Traditional oral vaccines often face several challenges, such as antigen degradation and poor immune activation due to harsh gastrointestinal conditions. To address this, an effective oral vaccine was developed using hydrogel beads made of sodium alginate (SA), calcium bentonite (BN), and chitosan (CS) to generate microspheres that can encapsulate F. oreochromis (Fo) cells as an oral vaccine (SA/BN/CS hydrogel Fo-OV) for hybrid red tilapia. This study demonstrates that oral administration of a Fo-encapsulated hydrogel bead vaccine (Fo-OV hydrogel) can effectively protect the antigen from gastric degradation and release it to fish intestine, as indicated by in vitro studies showing color and structural changes under different pH conditions, allowing the controlled antigen release. This led to significant enhancements in both systemically and predominantly mucosal immune responses in hybrid red tilapia (Oreochromis spp.) after 14 and 28 days post consecutive 7-day vaccination. The vaccine increased the specific IgM antibody to F. oreochromis in serum and mucosal tissues, and increased the expression of immunoglobulin repertoire genes, IgM, IgT, and IgD in mucosal tissues, indicating activation of the fish immune system.
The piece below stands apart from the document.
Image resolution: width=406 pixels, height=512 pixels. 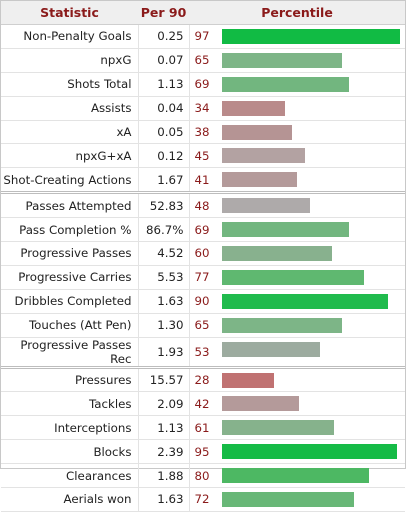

Histological examinations revealed the beneficial changes in the intestinal mucosa by increasing the thickness of lamina propria and causing an increasing number of Goblet cells without any pathological abnormalities in the liver or intestines. Moreover, the Fo-OV hydrogel group showed significantly higher survival rates after the challenge with F. oreochromis than control groups and traditional formalin-killed Fo vaccine. These findings suggest that the hydrogel formulation can protect the antigen from degradation and enhance their uptake by mucosal-associated lymphoid tissues (MALTs), leading to stronger and more specific immune responses. The outcome of this research could be an invaluable tool as the potential application of hydrogel-based vaccines in aquaculture to improve fish health and disease resistance.
传统口服疫苗常常面临诸多挑战,比如抗原降解以及由于恶劣的胃肠道环境导致的免疫激活不佳。为解决这一问题,利用由海藻酸钠(SA)、钙基膨润土(BN)和壳聚糖(CS)制成的水凝胶珠来开发一种有效的口服疫苗,以生成可将奥利亚罗非鱼(Fo)细胞封装为杂交红罗非鱼口服疫苗(SA/BN/CS水凝胶Fo-OV)的微球。本研究表明,口服封装有Fo的水凝胶珠疫苗(Fo-OV水凝胶)可有效保护抗原免受胃部降解,并将其释放到鱼肠道中,体外研究显示在不同pH条件下颜色和结构变化,这表明可实现可控的抗原释放。在连续7天接种疫苗后的14天和28天,这使得杂交红罗非鱼(奥利亚罗非鱼属)的全身和主要黏膜免疫反应均得到显著增强。该疫苗增加了血清和黏膜组织中针对奥利亚罗非鱼的特异性IgM抗体,并增加了黏膜组织中免疫球蛋白库基因IgM、IgT和IgD的表达,表明鱼免疫系统被激活。组织学检查显示,通过增加固有层厚度并使杯状细胞数量增加,肠道黏膜发生了有益变化,而肝脏或肠道未出现任何病理异常。此外,在用奥利亚罗非鱼进行攻毒后,Fo-OV水凝胶组的存活率显著高于对照组和传统福尔马林灭活的Fo疫苗。这些发现表明,水凝胶制剂可保护抗原不被降解,并增强黏膜相关淋巴组织(MALT)对其的摄取,从而引发更强且更具特异性的免疫反应。这项研究的成果可能成为一种极具价值的工具,因为基于水凝胶的疫苗在水产养殖中具有改善鱼类健康和抗病能力的潜在应用价值。